The real question is do we move the first term or the second term to the denominator. At first glance it might appear that neither term will be particularly useful in the denominator. In particular, if we move the tangent to the denominator we would end up needing to differentiate a term in the form \({}^{1}/{}_{{\tan }}\) . That doesn’t look to be all that fun to differentiate and we’re liable to end up with a mess when we are done.

However, that is exactly the term we are going to move to the denominator for reasons that will quickly become apparent.
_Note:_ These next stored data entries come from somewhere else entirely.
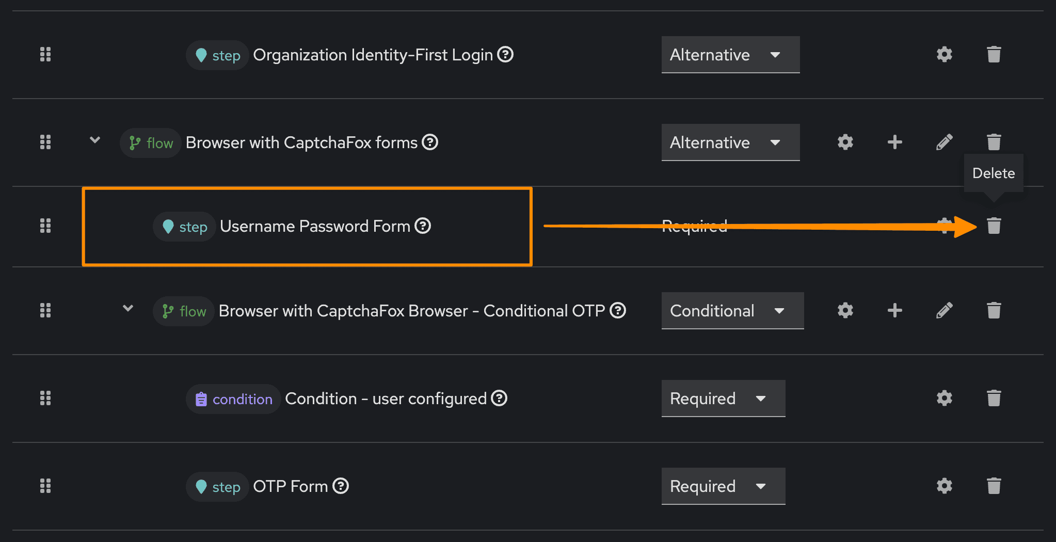This screenshot has width=1056, height=542.
Task: Click help icon beside Username Password Form
Action: pyautogui.click(x=423, y=226)
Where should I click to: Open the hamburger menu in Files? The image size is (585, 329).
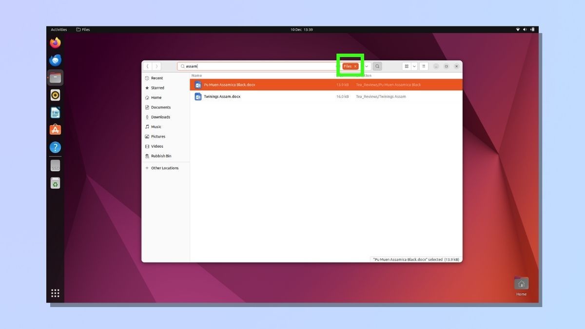pyautogui.click(x=423, y=66)
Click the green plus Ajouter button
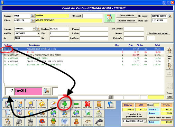The width and height of the screenshot is (175, 127). point(65,105)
\[\mathop {\lim }\limits_{x \to {1^ + }} \left[ {\left( {x - 1} \right)\tan \left( {\frac{\pi }{2}x} \right)} \right] = \mathop {\lim }\limits_{x \to {1^ + }} \frac{{x - 1}}{{{}^{1}/{}_{{\tan \left( {\frac{\pi }{2}x} \right)}}}} = \mathop {\lim }\limits_{x \to {1^ + }} \frac{{x - 1}}{{\cot \left( {\frac{\pi }{2}x} \right)}}\] Show Step 3

With a little simplification after moving the tangent to the denominator we ended up with something that doesn’t look all that bad. We’ll also see that the remainder of this problem is going to be quite simple.

Before we proceed however we should notice as well that,

\[{\mbox{as}}\,\,\,x \to {1^ + }\hspace{0.5in}\frac{{x - 1}}{{\cot \left( {\frac{\pi }{2}x} \right)}} \to \frac{0}{0}\]

and we can use L’Hospital’s Rule on this.

Show Step 4

Applying L’Hospital’s Rule gives,

\[\mathop {\lim }\limits_{x \to {1^ + }} \left[ {\left( {x - 1} \right)\tan \left( {\frac{\pi }{2}x} \right)} \right] = \mathop {\lim }\limits_{x \to {1^ + }} \frac{{x - 1}}{{\cot \left( {\frac{\pi }{2}x} \right)}} = \mathop {\lim }\limits_{x \to {1^ + }} \frac{1}{{ - \frac{\pi }{2}{{\csc }^2}\left( {\frac{\pi }{2}x} \right)}} = \require{bbox} \bbox[2pt,border:1px solid black]{{ - \frac{2}{\pi }}}\]